Everything from the line with "Task: Click the" through the final line of the listing below must be retyped exactly, apart from the pictures.

-.-.-

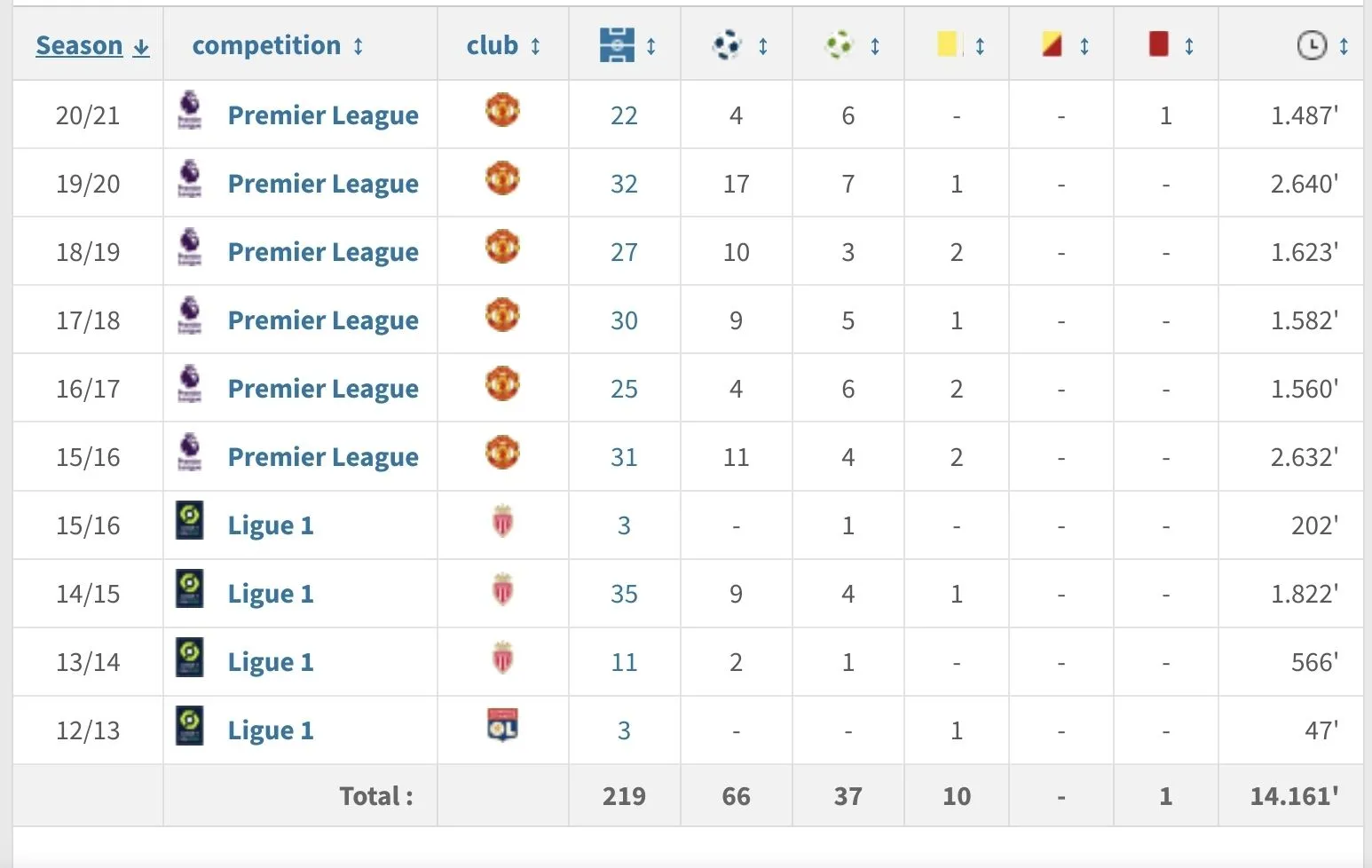The image size is (1372, 868).
Task: Sort by red cards icon
Action: 1158,45
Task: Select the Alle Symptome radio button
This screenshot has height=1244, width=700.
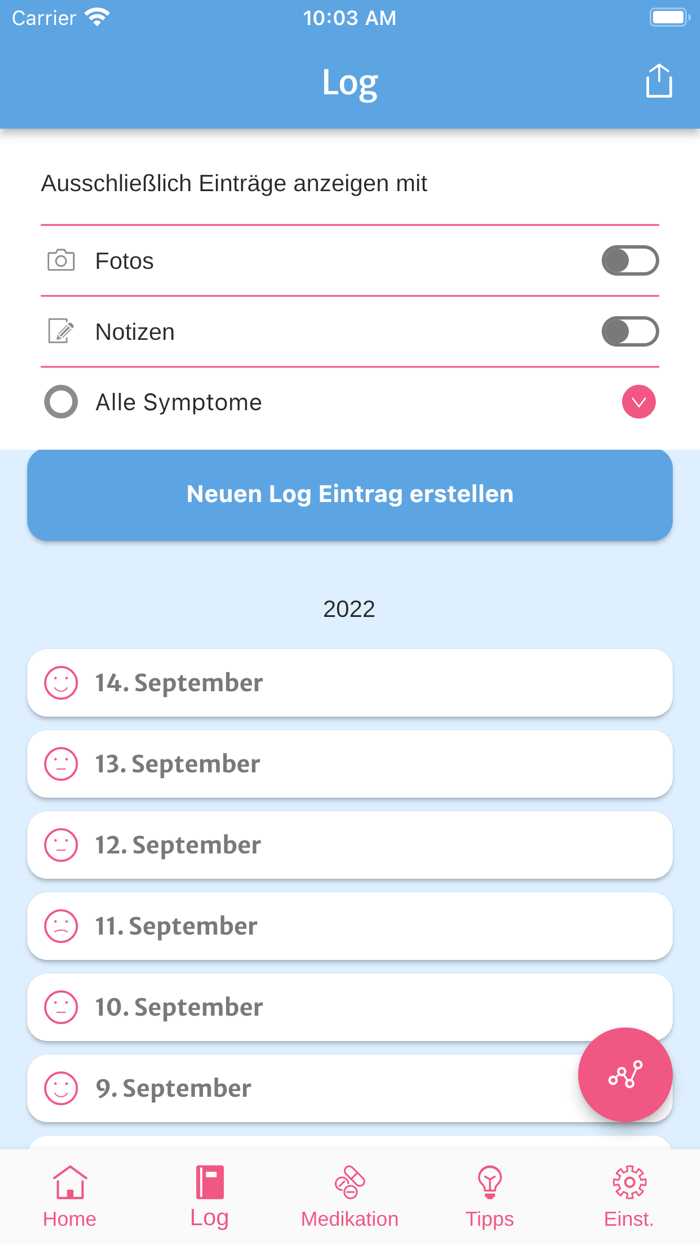Action: [x=61, y=402]
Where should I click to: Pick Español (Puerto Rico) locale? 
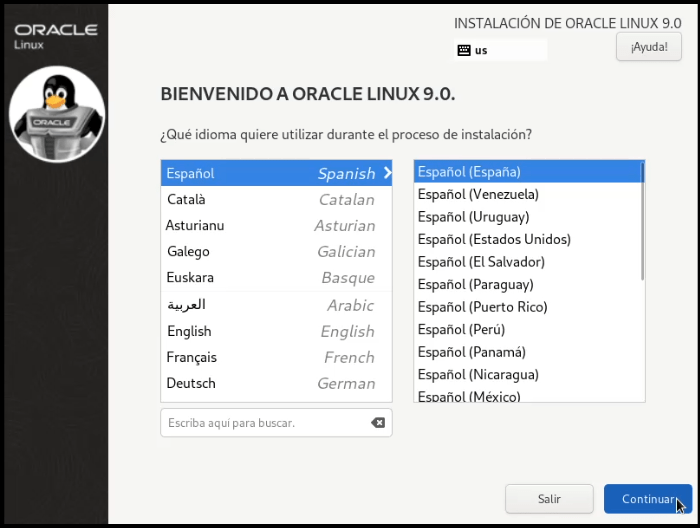tap(482, 307)
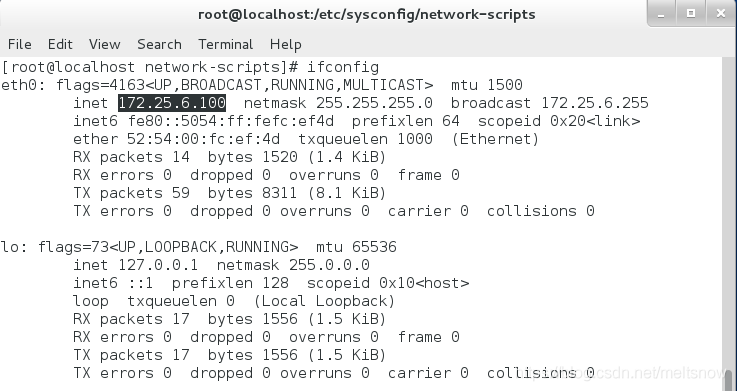Click the highlighted IP 172.25.6.100
This screenshot has height=391, width=737.
(172, 103)
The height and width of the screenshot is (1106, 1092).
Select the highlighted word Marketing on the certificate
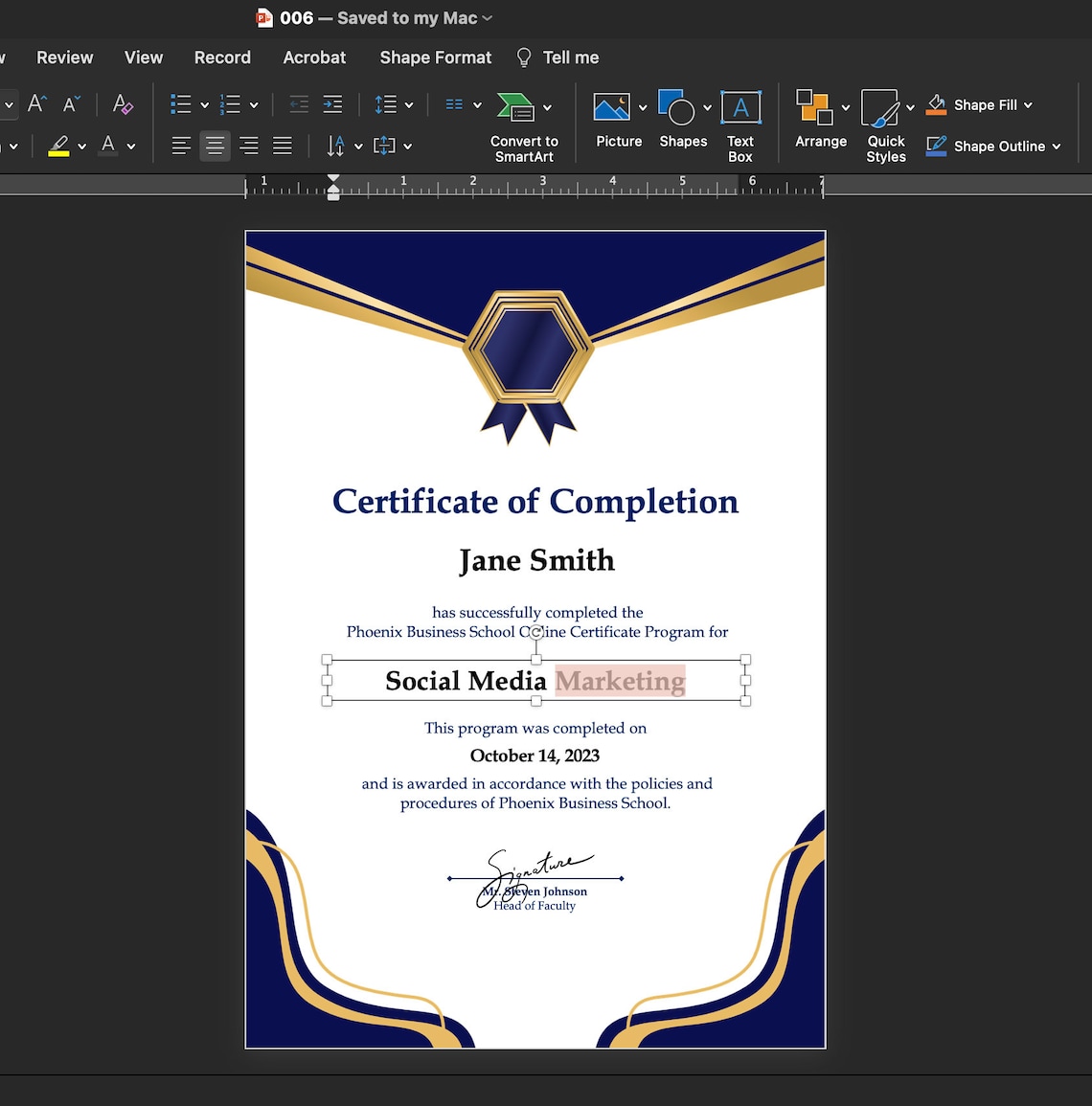point(619,681)
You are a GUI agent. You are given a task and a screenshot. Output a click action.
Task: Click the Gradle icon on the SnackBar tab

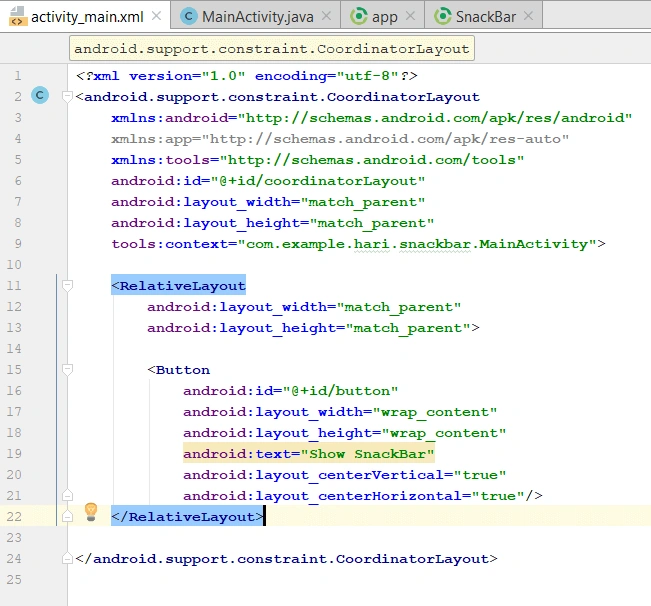coord(443,17)
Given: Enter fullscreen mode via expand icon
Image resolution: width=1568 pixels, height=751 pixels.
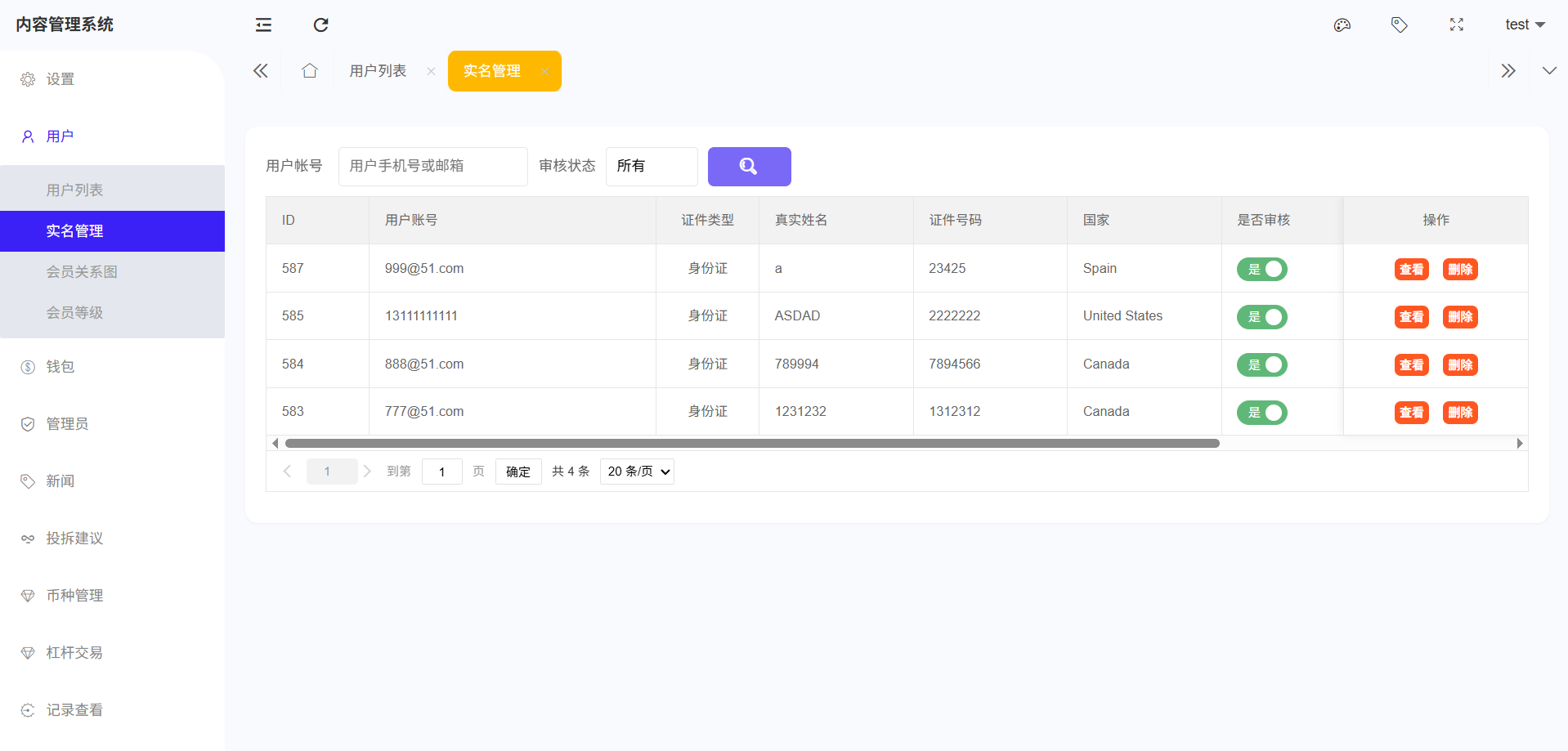Looking at the screenshot, I should (x=1456, y=25).
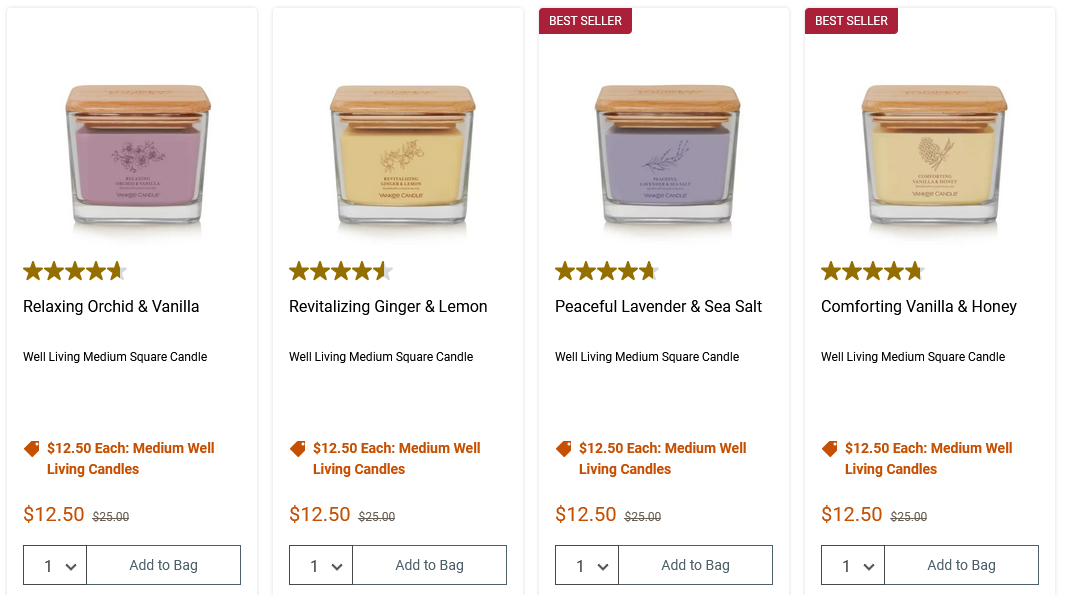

-.-.-

RESPONSE AREA:
Task: Click the Gradle icon on the SnackBar tab

coord(443,17)
Given: Enter fullscreen mode via expand icon
Image resolution: width=1568 pixels, height=751 pixels.
Looking at the screenshot, I should (x=1456, y=25).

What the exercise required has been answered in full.